Why were WeWork’s non-compete agreements unenforceable?
Non-compete agreements are meant to protect legitimate interests of employers. In general, New York law allows for enforcement of non-compete agreements in employment contracts. For example, common scenarios in which non-compete agreements are likely to be deemed enforceable are to protect an employer’s trade secrets and to prevent employees that developed specialized skills while working for an employer from taking those skills to a competitor. However, there are exceptions that are intended to limit the restrictive nature of such agreements.
The NY AG began an investigation into WeWork’s employment practices after receiving a tip that WeWork required all employees to sign employment agreements that contained non-compete provisions.
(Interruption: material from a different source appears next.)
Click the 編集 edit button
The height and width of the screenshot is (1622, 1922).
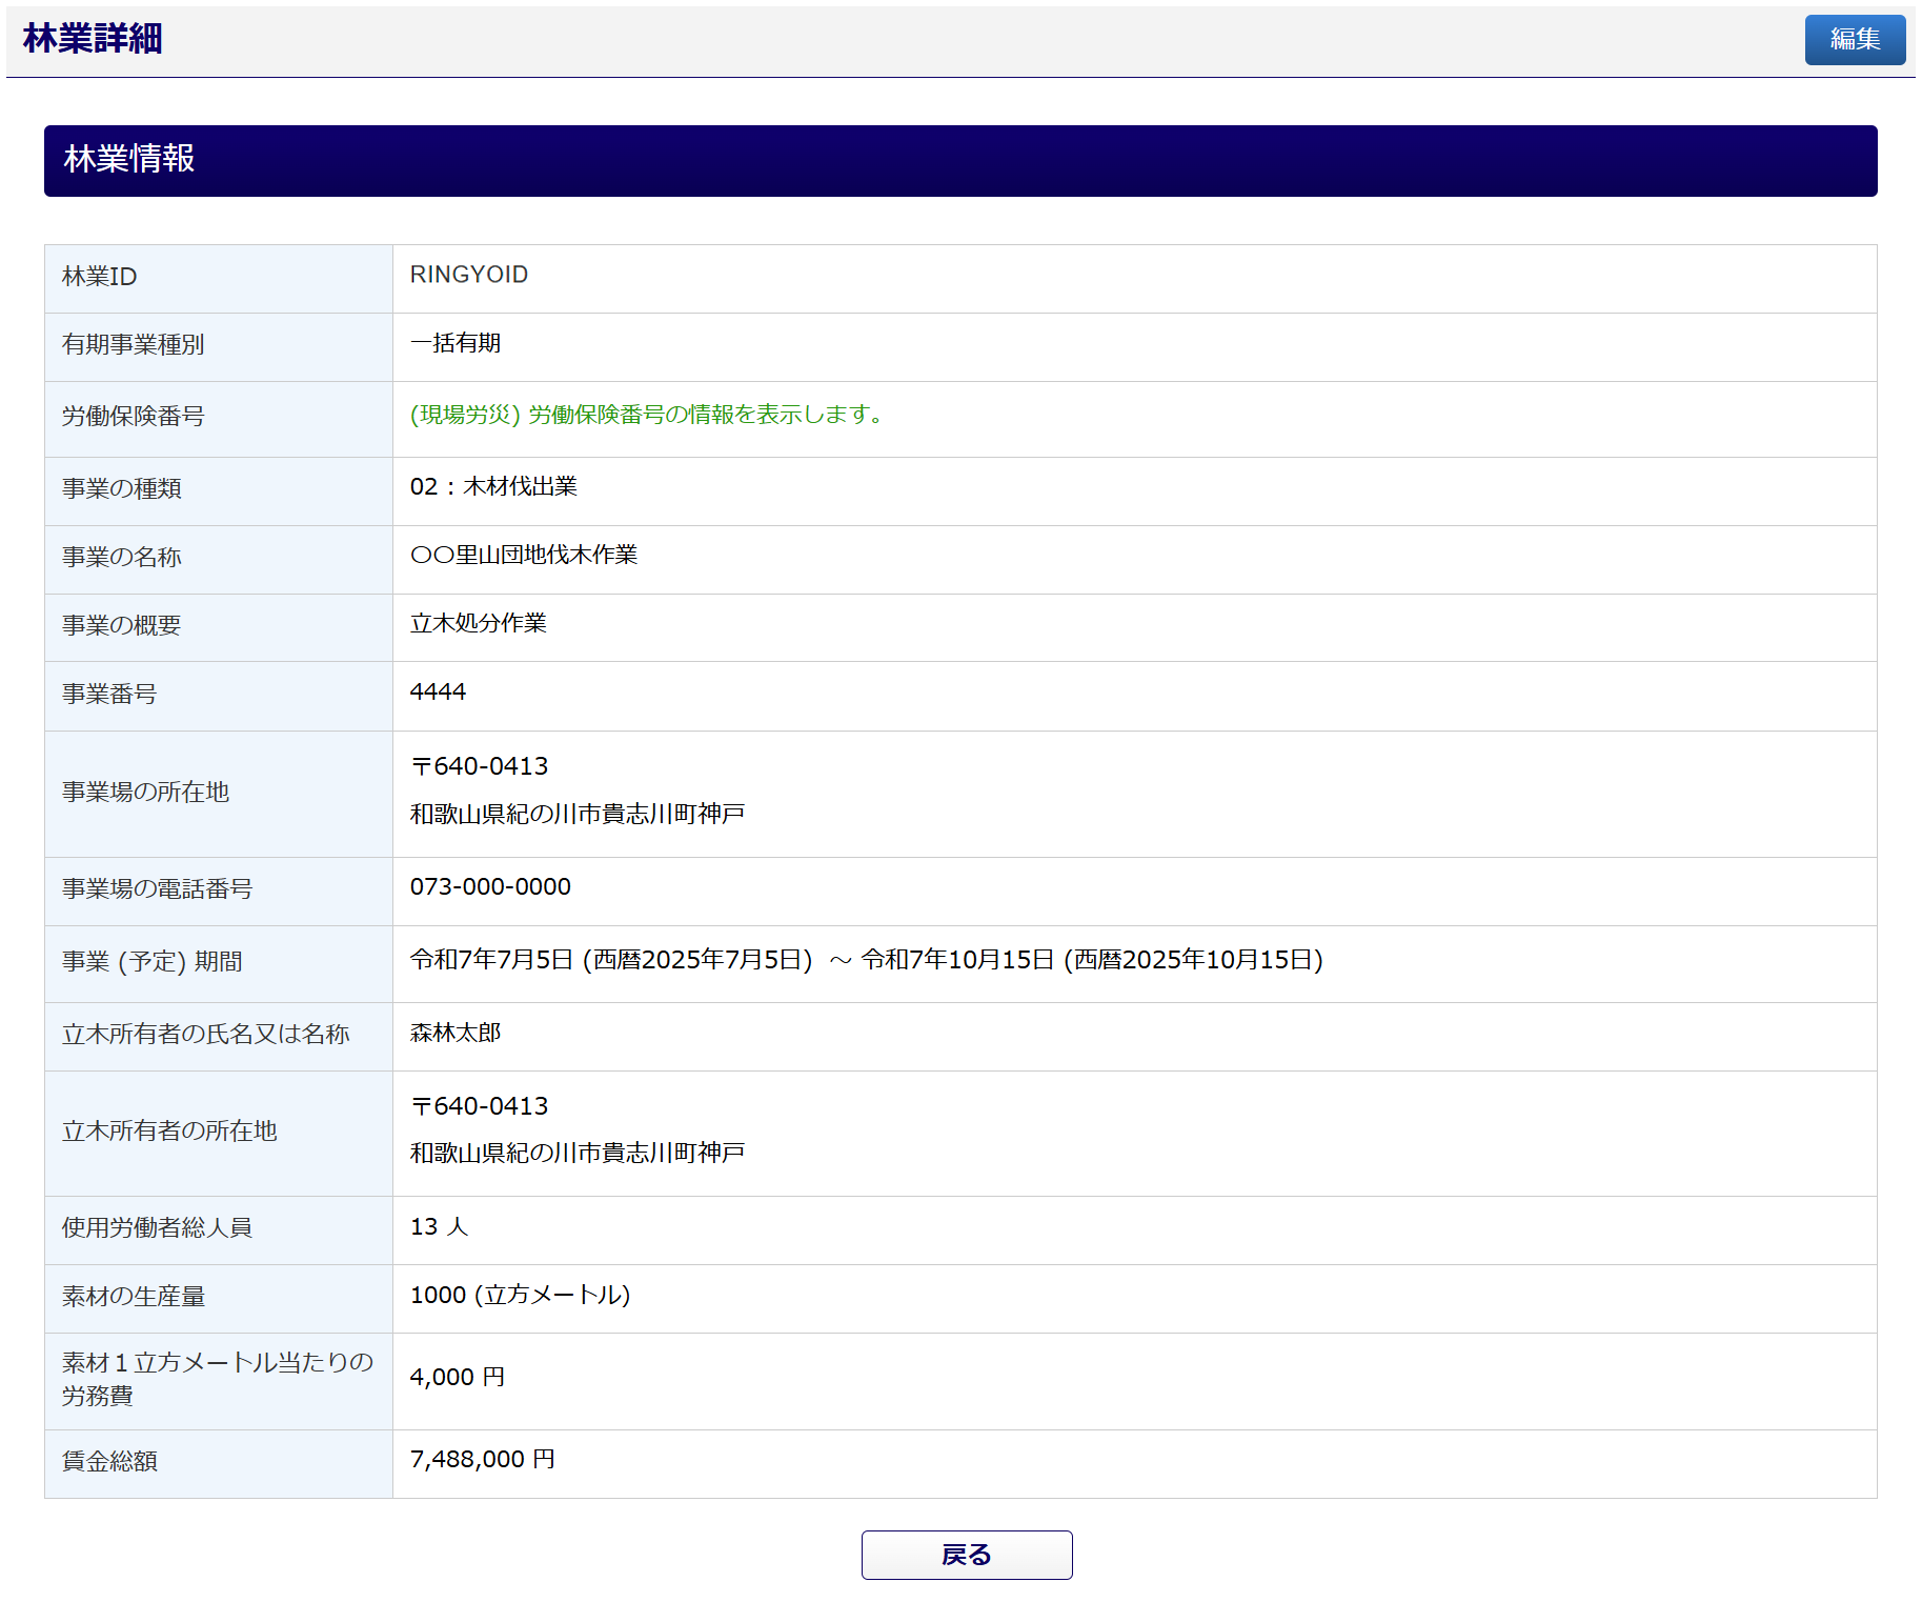[1853, 39]
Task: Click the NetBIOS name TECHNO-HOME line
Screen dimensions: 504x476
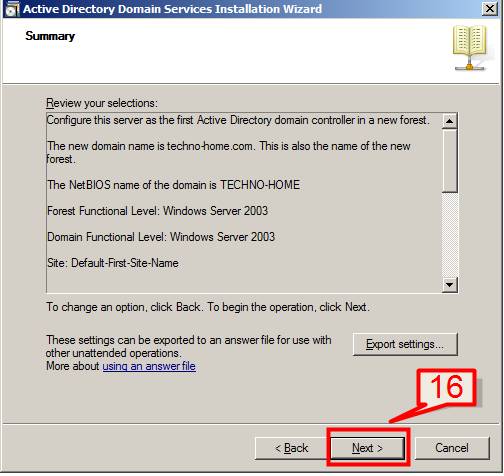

WeWork’s practice was determined to be indiscriminate, impermissibly requiring every employee, from the most senior executive to the janitorial staff, to agree to the non-compete restriction as a condition of employment. Because WeWork’s non-compete agreements were more restrictive than required to protect its legitimate business interests, the NY AG was able to procure a non-financial settlement agreement from WeWork in which the company will entirely revamp its use of non-compete provisions. Such changes include:
- Shortening the non-compete period from 1 year to 6 months;
- Narrowing the geographic restriction to a 15-mile radius from those WeWork locations engaged in the business line in which the employee worked, in contrast to the former restrictive location of any geographic area in which WeWork operated; and
- Narrowing the scope of competition and limiting the restriction to specific lines of business in which the employee worked while with WeWork.
In addition to the nearly 1,800 WeWork employees whose employment agreements will be revised, the settlement with the NY AG will also require that WeWork release some 1,400 employees from the terms of their existing non-compete agreements entirely.
How to Properly Employ Non-Compete Agreements
When narrowly-tailored or reserved strictly for key personnel or others that have access to valuable trade secrets or confidential company information, companies can effectively use non-compete agreements to protect their interests. However, as the WeWork settlement demonstrates, widespread use of over-broad agreements carries with it the very real risk of drawing the scrutiny of regulatory authorities. As a result, it is imperative that employers seek the advice of knowledgeable counsel to ensure that non-compete agreements currently in use, or those that are being contemplated, are properly drafted and enforceable.